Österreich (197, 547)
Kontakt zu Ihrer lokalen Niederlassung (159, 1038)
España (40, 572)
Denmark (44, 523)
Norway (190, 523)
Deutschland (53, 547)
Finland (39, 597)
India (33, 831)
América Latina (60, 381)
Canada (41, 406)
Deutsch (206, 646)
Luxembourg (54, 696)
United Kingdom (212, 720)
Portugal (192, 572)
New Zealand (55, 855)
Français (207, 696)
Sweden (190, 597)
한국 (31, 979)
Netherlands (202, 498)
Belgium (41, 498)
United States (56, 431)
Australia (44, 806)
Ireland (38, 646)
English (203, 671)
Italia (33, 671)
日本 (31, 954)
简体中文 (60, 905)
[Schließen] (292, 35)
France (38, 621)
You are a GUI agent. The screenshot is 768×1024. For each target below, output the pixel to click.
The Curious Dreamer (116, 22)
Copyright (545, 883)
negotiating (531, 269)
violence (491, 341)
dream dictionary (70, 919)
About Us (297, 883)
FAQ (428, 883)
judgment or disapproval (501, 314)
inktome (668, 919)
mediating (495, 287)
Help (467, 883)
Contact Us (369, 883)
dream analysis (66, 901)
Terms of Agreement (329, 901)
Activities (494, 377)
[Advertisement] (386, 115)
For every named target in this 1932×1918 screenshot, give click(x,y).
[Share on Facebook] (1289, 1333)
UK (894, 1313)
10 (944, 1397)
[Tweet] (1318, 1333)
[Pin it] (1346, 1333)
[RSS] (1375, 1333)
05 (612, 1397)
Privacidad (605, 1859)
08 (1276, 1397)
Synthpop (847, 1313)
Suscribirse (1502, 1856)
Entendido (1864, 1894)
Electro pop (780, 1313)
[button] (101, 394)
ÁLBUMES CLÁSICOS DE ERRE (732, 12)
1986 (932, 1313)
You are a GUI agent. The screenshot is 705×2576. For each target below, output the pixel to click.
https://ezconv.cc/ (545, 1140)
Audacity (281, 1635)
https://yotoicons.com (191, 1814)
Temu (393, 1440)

______

» **TASK OBJECTIVE**: Tally the lines in the records containing the string "agent"; output only the tally.

» **RESULT**: 2